Ex antiquitate renascor, pourrait-il être prétendu à l’heure où le musée Narbo Via semble bien en mesure de révéler à nos contemporains ce que fut la grandeur de l’histoire de l’antique capitale narbonnaise. L’absence de restes spectaculaires constituait ici comme une humiliation et un déni.
A l’heure triste où Michel Gayraud nous quitte, nous ne pouvons qu’être saisis d’un très profond sentiment de reconnaissance, car l’abondante utilisation qui a pu être faite de son apport a été l’élément essentiel de la constitution du nouveau musée de la renaissance de Narbo Martius. Sa thèse magistrale publiée en 1981 fut notre pierre d’angle, sans compter ses autres travaux et publications…
Dès lors que nous pûmes concevoir, grâce à l’appui résolu de Georges Frêche, le projet de création d’un grand musée des antiquités narbonnaises qui s’imposait, nous sentions que l’heure était venue de franchir cette nouvelle étape de notre histoire culturelle. L‘état de la recherche historique le permettait, et nous nous sommes tournés vers lui lors de la mise en place d’un comité scientifique auquel il adhéra sans réserve. Echanges de vues, conseils avisés, présence engagée, ont eu lieu jusqu’à la fin de cette première étape de l’aventure.
Parmi tant de choses à dire en l’occasion présente, je voudrais privilégier tout ce qu’il nous a fait découvrir sur les populations qui nous ont précédés sur cette terre narbonnaise.
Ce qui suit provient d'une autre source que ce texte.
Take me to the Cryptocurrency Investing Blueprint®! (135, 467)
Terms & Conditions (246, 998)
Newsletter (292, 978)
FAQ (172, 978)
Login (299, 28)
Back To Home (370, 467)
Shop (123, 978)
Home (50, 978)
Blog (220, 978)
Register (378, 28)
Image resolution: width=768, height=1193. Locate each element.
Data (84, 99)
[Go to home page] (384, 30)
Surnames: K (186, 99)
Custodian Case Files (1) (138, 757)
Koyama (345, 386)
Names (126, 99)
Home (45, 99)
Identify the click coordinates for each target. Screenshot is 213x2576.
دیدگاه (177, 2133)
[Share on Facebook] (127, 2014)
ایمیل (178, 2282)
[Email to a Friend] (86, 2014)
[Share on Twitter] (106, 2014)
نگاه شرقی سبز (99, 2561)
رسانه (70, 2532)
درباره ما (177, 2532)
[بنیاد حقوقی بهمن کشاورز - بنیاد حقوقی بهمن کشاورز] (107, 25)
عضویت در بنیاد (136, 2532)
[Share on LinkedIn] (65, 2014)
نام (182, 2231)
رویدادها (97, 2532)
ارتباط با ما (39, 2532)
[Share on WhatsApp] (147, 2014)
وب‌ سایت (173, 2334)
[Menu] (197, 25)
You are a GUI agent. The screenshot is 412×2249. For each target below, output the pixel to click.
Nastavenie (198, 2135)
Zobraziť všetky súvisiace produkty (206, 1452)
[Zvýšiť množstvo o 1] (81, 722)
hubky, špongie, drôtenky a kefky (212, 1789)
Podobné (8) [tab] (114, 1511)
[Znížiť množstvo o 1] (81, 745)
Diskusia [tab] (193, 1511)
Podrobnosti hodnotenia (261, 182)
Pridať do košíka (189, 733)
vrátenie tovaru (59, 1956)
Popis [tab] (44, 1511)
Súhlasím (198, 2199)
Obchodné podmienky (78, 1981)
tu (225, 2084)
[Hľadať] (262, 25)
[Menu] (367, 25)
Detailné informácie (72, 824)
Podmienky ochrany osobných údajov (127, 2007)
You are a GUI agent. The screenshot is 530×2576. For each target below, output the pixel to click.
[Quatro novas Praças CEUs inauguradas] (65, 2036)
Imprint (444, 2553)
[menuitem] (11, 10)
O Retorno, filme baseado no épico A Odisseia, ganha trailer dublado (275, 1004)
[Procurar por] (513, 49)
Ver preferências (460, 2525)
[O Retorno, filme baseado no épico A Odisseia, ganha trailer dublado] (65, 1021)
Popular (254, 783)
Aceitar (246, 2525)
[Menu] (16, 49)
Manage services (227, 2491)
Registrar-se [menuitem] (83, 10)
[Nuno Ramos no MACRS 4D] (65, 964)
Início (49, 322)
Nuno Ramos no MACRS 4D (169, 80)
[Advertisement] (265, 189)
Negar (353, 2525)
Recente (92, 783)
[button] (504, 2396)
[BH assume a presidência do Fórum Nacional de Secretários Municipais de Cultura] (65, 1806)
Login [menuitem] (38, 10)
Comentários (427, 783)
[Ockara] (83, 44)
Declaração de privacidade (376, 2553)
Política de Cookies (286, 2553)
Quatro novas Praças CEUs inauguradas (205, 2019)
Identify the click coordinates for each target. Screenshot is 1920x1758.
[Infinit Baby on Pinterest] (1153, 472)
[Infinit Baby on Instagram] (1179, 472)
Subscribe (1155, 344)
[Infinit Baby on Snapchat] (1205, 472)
Il fut, en effet, le grand révélateur de l’importance unique de l’épigraphie narbonnaise gravée sur l’énorme lapidaire qui constitue la colonne vertébrale impressionnante du musée. De ces blocs mis à l’abri après 1870 par la Commission Archéologique de Narbonne, il a pu extraire d’innombrables renseignements sur les humains d’ici, leurs origines, leur organisation sociale, leurs parentés, leurs modes de vie, leurs métiers. Depuis les tribus originelles venues d’Italie, jusqu’aux communautés orientales et autres établies à titres divers dans la cité, grâce à lui nous pouvons nous sentir presque proches de tout un monde vivant, au-delà de son expression funéraire.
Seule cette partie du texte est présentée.